Twitter Has Completely Ruined My Ability To Read
Damn you Twitter.
Many years ago you came in to my life and I thought, “140 characters, that’s not nearly enough!” Of course, I also thought “Who’s going to spend hours reading Twitters*?” *Give me a break, it was 2006.
If you made it this far, you’ve read more than 140 characters. Congratulations, you’re a great human being,with a much longer attention span than me.
I don’t consider myself a rocket scientist, but I think any intelligent person can understand when their mind is being trained, and my mind has been trained by Twitter. By sending out nearly 60,000 tweets and reading probably hundreds of thousands of tweets,my mind has slowly been conditioned to think and consume in 140-character fragments. My brain has been shown so much short-form content that now short-form is what it expects.
Now, Twitter isn’t the only culprit. Text messaging emerged years prior to Twitter, and in the early stages it too had a character limit. (Come on, we all remember pre-iPhone when a long text had to be sent in three or four separate messages, usually out of order.) However, in the early 2000s, hardly anyone was sending hundreds of text messages a day because it cost too damn much. Yeah, remember that, we used to have to pay for each message or buy a bulk amount of messages. There was no “unlimited plan.” Damn I feel old writing that.
And while I’m at it, let’s add Facebook to the list as well. The status syntax when Facebook started was “Jason is…” So, naturally you finished that sentence and knew it was a quick update about yourself, not a place to write a Michael Creighton novel about your dog’s ability to roll over. Yes, Facebook has changed and content is a bit longer, but it typically limits you to 160 characters before the “See More…” link. Think about it though, those few posts that do show up in my Feed longer than 160 characters, I know I glaze right over them (especially if it’s one epically long paragraph — ugh).
I find myself clicking links with interesting titles, only to close the tab or click the back button within seconds. I’ll open an email and if the first paragraph doesn’t get me all amped up, I’ll flag it for later and move on the next one. I know for a fact the “Editor’s Pick” here on Medium has to be a good read, but I often don’t make it anywhere near the end of the article. Sometimes I can actually feel myself reading the words on a page and slowly having my attention pulled to something else. This is usually how my brain operates:
Oh wow this is interesting! Yeah I’ll totally keep reading this... Okay, boring, let’s move on to something else now.
The irony here is I’ve written way more than 140 characters in this post.
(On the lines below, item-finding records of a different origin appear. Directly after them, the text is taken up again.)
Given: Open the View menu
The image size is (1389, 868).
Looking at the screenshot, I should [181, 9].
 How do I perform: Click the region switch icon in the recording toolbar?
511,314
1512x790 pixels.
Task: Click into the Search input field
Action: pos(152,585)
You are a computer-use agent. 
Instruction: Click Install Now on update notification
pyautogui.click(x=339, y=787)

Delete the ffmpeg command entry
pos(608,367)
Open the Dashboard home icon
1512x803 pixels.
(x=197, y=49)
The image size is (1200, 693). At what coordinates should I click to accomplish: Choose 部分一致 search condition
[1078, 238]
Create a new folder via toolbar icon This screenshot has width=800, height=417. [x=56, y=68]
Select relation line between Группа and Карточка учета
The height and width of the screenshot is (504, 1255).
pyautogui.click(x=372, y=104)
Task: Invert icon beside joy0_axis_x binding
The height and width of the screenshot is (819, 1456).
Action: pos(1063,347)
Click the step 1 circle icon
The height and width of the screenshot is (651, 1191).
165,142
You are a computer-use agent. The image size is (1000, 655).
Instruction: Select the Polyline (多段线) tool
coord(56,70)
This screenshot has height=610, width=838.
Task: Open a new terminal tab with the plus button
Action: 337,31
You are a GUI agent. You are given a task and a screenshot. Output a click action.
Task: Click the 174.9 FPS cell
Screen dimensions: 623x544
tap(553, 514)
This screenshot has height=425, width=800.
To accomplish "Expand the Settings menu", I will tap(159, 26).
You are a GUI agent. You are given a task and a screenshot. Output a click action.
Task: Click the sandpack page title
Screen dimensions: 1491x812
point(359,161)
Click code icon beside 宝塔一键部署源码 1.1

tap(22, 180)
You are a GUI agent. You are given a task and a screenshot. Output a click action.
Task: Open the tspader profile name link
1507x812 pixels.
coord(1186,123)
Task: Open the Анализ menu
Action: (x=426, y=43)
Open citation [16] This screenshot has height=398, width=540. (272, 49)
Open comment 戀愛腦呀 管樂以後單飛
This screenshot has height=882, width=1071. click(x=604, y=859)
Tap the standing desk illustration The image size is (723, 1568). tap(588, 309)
Like, 5x that amount. But I can tell you, even when I scroll back up to proofread my own writing, I only get so far without losing focus. IT’S MY OWN WRITING, BRAIN! YOU DID THIS! READ IT!
Here’s hoping that with the access to so much great content on the web, I can keep pushing my mental boundaries and get back to having an attention span that’s longer than a toddler’s. Wait, toddlers probably don’t tweet, so they probably can read things longer than me. Crap.
If you made it all the way through this post without diverting your attention to anything else, feel free to tweet at me and rub it in my face that you have better reading attention span than I do.